A/B testing analysis of Vanguard’s digital process redesign, including EDA, KPIs, hypothesis testing, and visualization.
We are a team of data analysts who work with data from start to finish, cleaning it, analyzing it, and presenting insights in a clear and meaningful way.
The analysis merges multiple data sets to come up with a concise answer on if the upgrade was worth it
| Dataset | Source | Purpose |
|---|---|---|
| Client Profile | GitHub: 'Df_final_demo' | Demographics like age, gender, and account details of our clients |
| Digital Footprints | GitHub: 'Df_Final_Web_Data' | A detailed trace of client interactions online, divided into two parts: pt_1 and pt_2. |
| Experiment Roster | GitHub: 'Df_final_experiment_clients' | A list revealing which clients were part of the grand experiment |
The initial day focused on exploratory data analysis and defining the analytical framework.
- Goal A: Evaluate whether the new design increases completion rates.
- Goal B: Assess changes in client efficiency and engagement.
- Goal C: Identify which client benefit most from the redesign.
| ID | Category | Hypothesis Statement |
|---|---|---|
| H1 | Reduce time to Complete | Clients using the new design complete the process faster than clients using the original design. |
| H2 | Less error/drop off | Clients in the test group are less likely to abandon the process during the initial steps compared to the control group. |
Day 2 focused on preparing the raw Vanguard datasets for analysis and ensuring consistency across demographic and web interaction data.
- Column Name Standardization: Renamed columns for consistency (lowercase, underscores) across demographic and web datasets.
- Data Type Validation: Ensured correct data types for age, tenure, timestamps, and categorical variables.
- Handling Missing Values: Identified and assessed missing values in demographic attributes and web events.

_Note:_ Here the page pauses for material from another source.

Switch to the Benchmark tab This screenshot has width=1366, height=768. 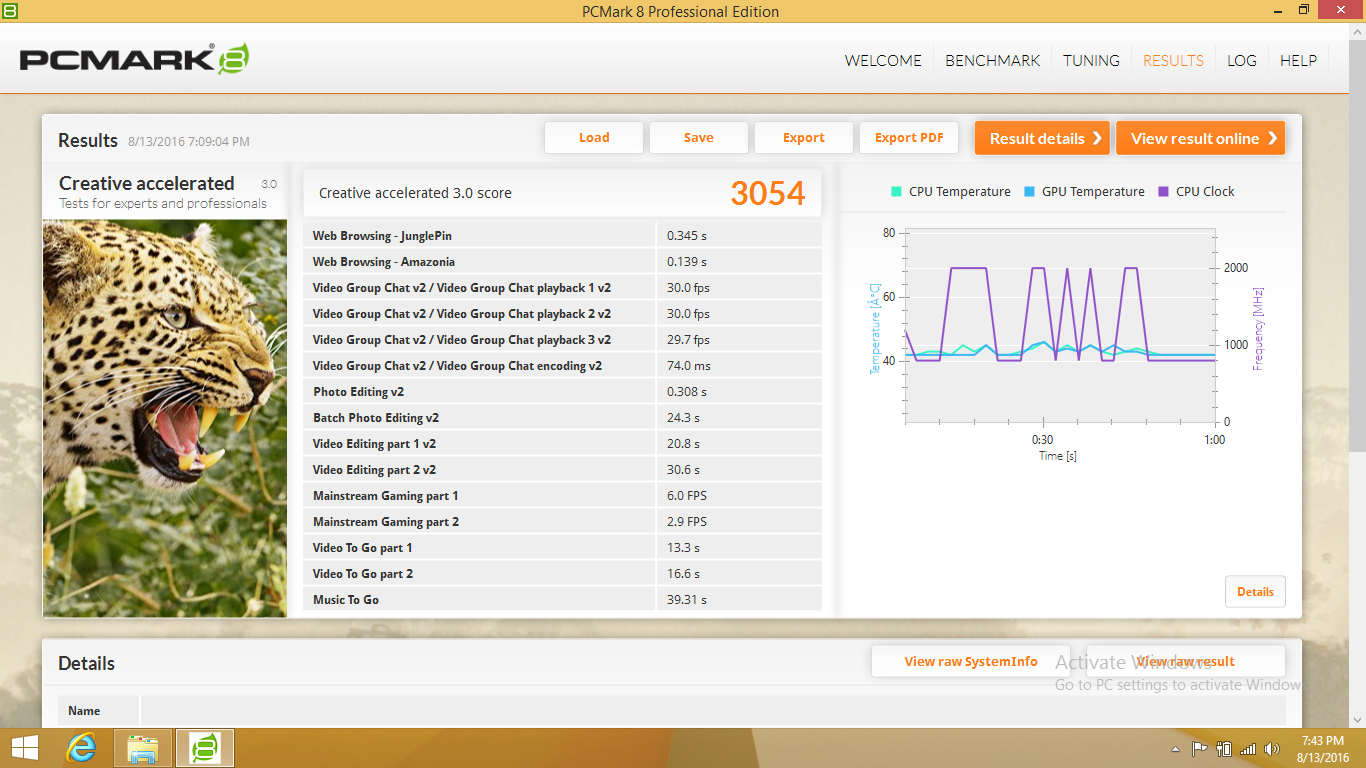click(x=992, y=60)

- Initial EDA: Conducted preliminary analysis to examine distributions, completion rates, session counts, and potential anomalies.

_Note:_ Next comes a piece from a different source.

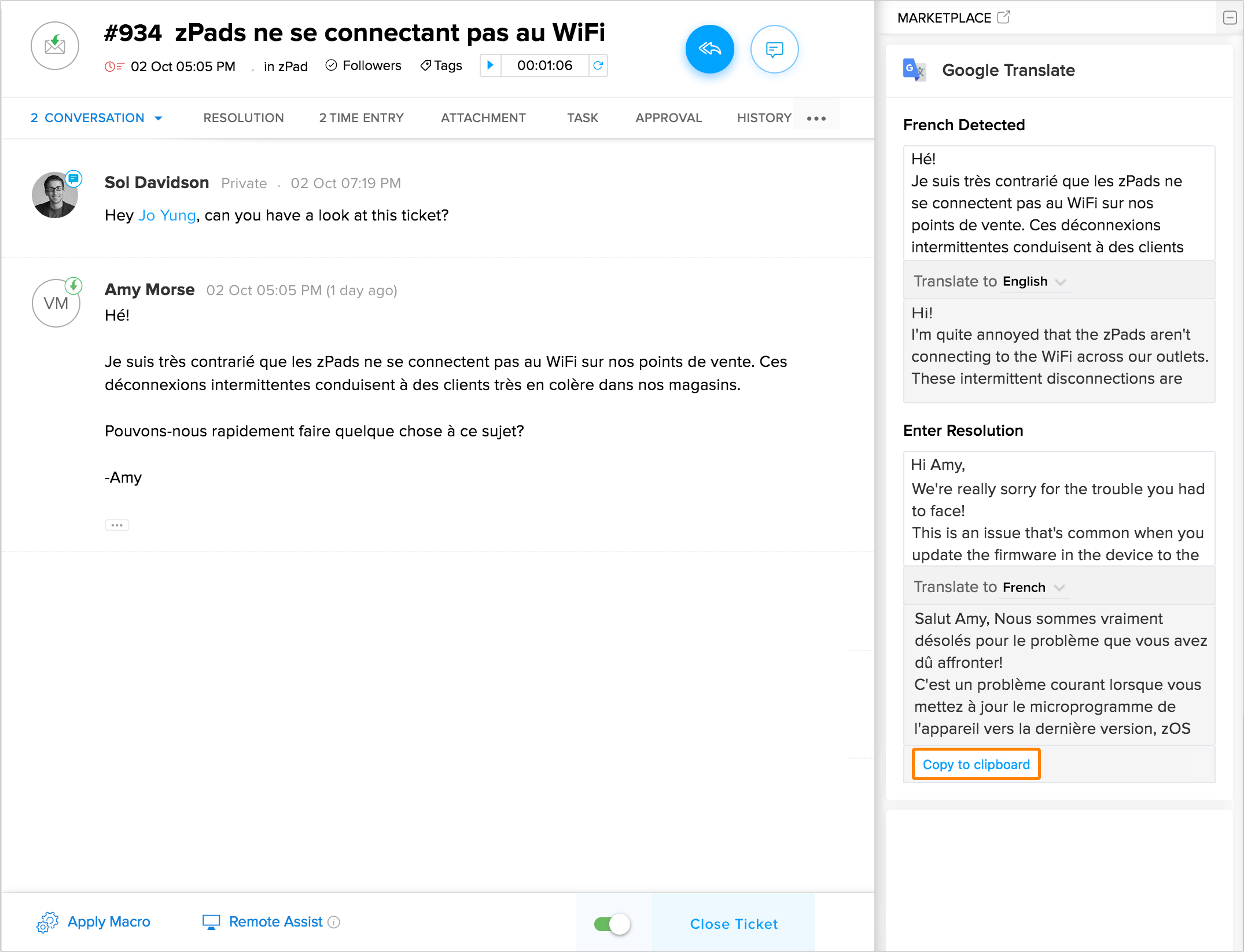Reset the ticket timer
The height and width of the screenshot is (952, 1244).
click(598, 65)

Day 3 focused on validating whether the new design led to a meaningful and reliable improvement in completion rates.
Hypothesis→ The new design increases completion rates compared to the old design.Method→ Chi-square test (appropriate for binary completion outcomes).Result→ Statistically significant difference Chi-square Statistic: 139.93, P-value: 0.00000.Conclusion→ The new design significantly improves completion rates.
Threshold→ Minimum required improvement set at 5%.Observed Uplift→ ~8.7%.Conclusion→ The improvement exceeds the practical threshold, indicating a meaningful effect size.

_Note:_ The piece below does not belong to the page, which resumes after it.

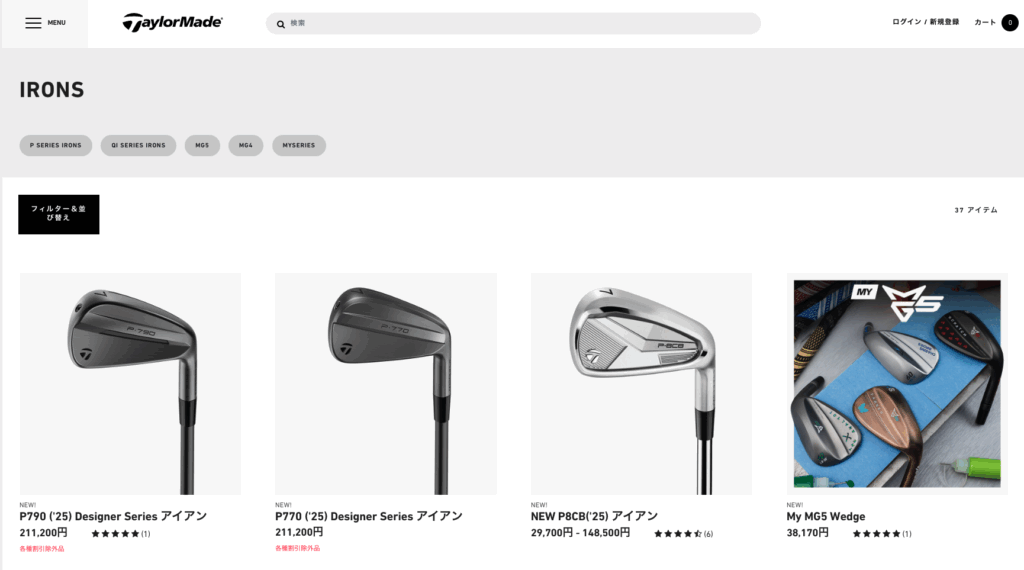The width and height of the screenshot is (1024, 570).
Task: Open the カート cart link
Action: click(x=985, y=22)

Test group tenure→ 11.98 yearsControl group tenure→ 12.09 yearsFinding→ Slight statistical difference but negligible in practice.Coclusion→ Groups are sufficiently balanced; results are not biased by tenure.
- The new design delivers a statistically significant and practically meaningful increase in completion rates, with no material group imbalance.
Day 4 focused on confirming that the experiment results were reliable and not driven by demographic bias or poor experimental design.
- Gender: No significant difference in engagement between genders (p = 0.305). The new design performs equally well for men and women.
- Age: Average age was nearly identical between groups (47.5 vs 47.2 years). While statistically significant due to large sample size, the difference is practically negligible.
- Randomisiation: Test and Control groups were largely balanced, with only minor demographic differences that do not affect conclusions.
- Assesment: Long enough to capture typical user behavior and reduce short-term or novelty effects.
- The experiment was well-designed, sufficiently long, and free from meaningful demographic bias, supporting confidence in the results.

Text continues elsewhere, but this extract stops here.